• **Records drawn from a dataset**
┄┄┄┄┄┄┄┄┄┄

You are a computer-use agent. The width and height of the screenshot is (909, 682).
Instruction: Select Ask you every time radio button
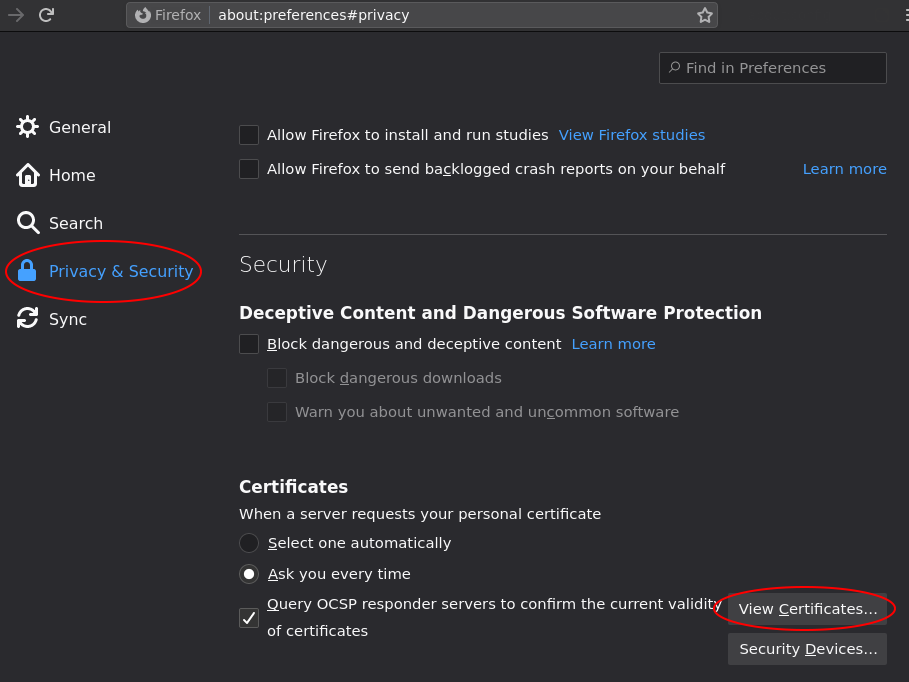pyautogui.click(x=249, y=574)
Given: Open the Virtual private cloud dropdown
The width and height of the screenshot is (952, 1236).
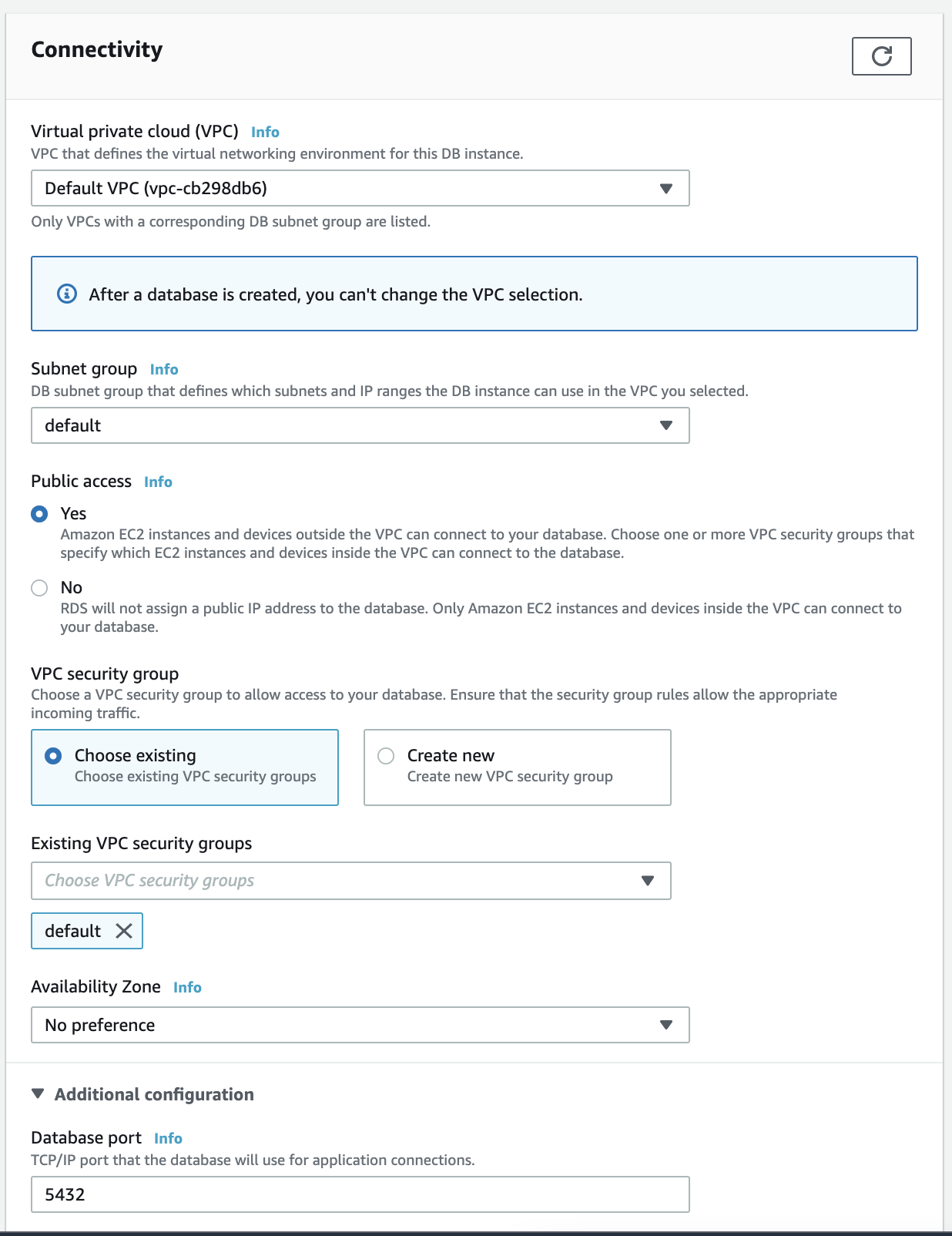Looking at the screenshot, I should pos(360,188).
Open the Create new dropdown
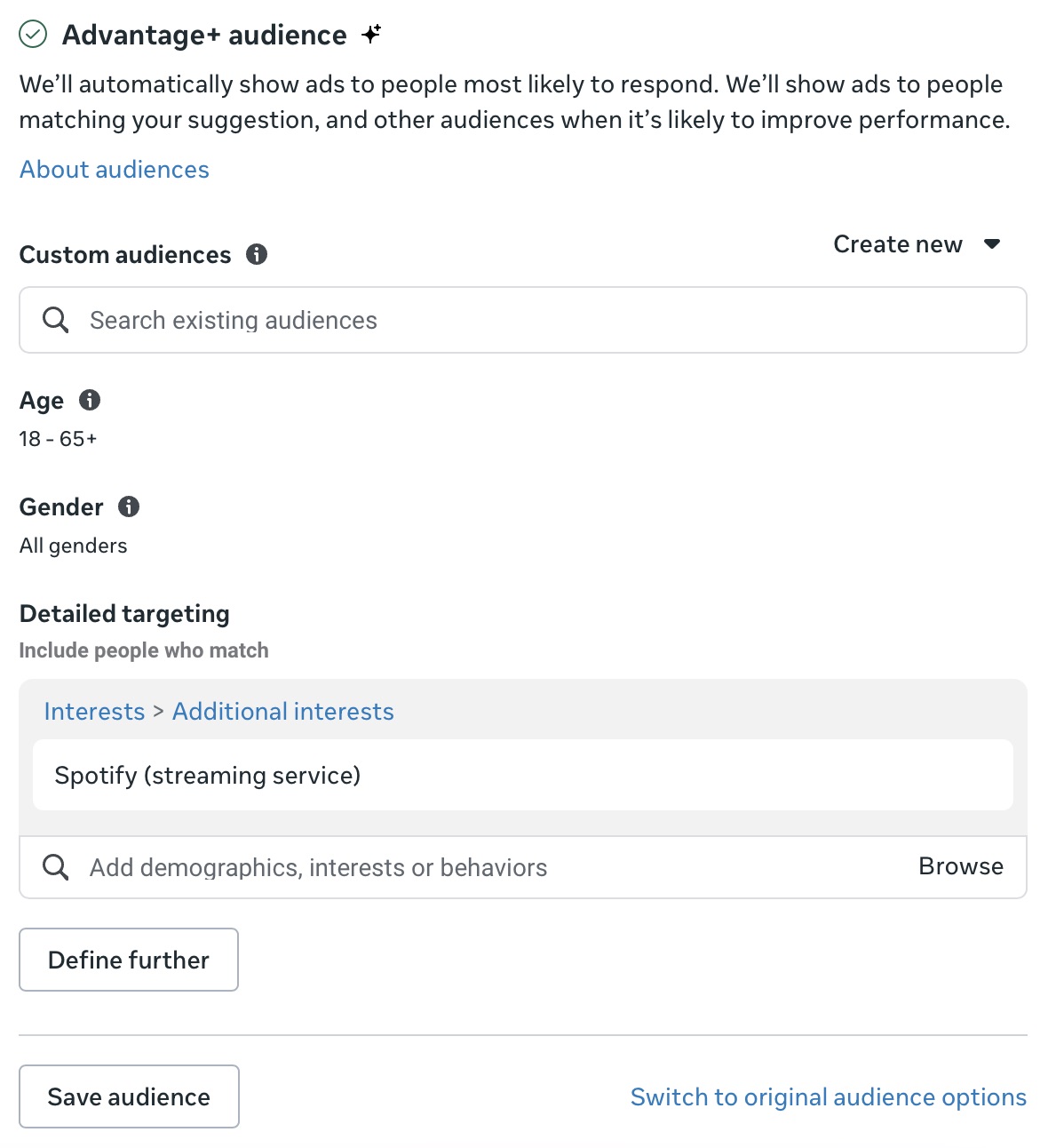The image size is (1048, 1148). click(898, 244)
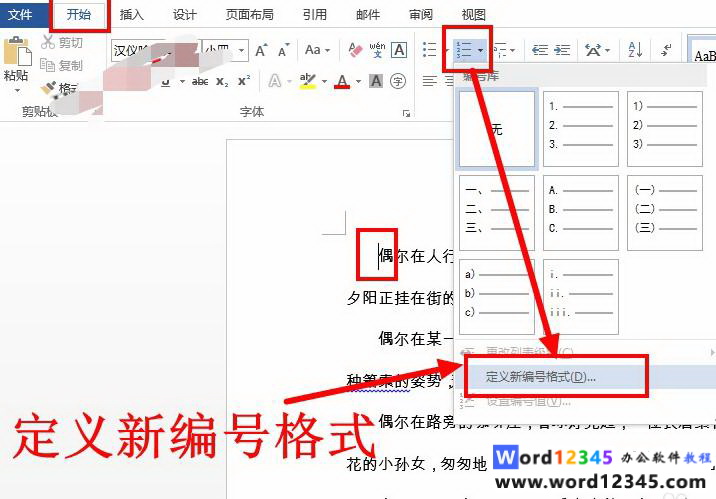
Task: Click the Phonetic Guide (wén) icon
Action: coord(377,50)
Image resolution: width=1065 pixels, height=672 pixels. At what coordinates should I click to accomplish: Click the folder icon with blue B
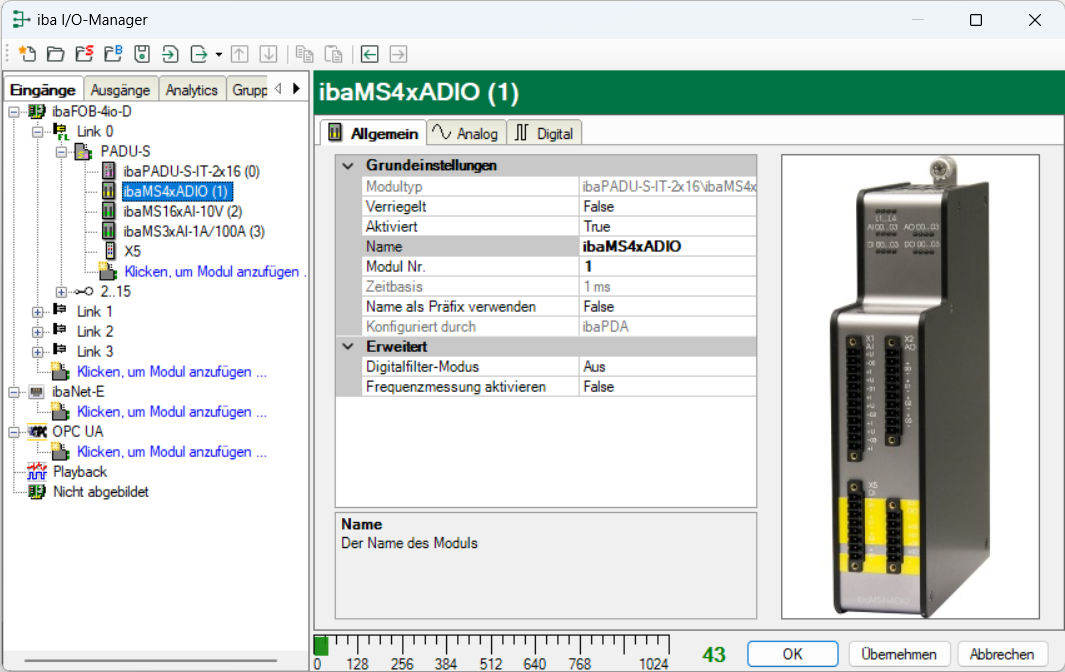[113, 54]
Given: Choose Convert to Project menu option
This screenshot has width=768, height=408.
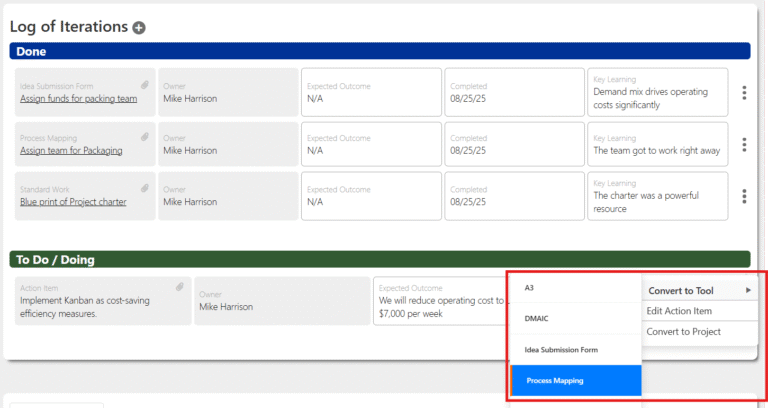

┄┄┄┄┄┄┄┄┄┄

• **Task prompt**
Apart from the pictures, every record must be set down exactly.

• **Task result**
You are a computer-use agent. The width and height of the screenshot is (909, 682).
Instruction: Select Ask you every time radio button
pyautogui.click(x=249, y=574)
Given: Open the Virtual private cloud dropdown
The width and height of the screenshot is (952, 1236).
Looking at the screenshot, I should pos(360,188).
Open the Create new dropdown
The image size is (1048, 1148). click(898, 244)
Task: Click the Phonetic Guide (wén) icon
Action: coord(377,50)
Image resolution: width=1065 pixels, height=672 pixels. At what coordinates should I click to accomplish: Click the folder icon with blue B
[113, 54]
Given: Choose Convert to Project menu option
This screenshot has width=768, height=408.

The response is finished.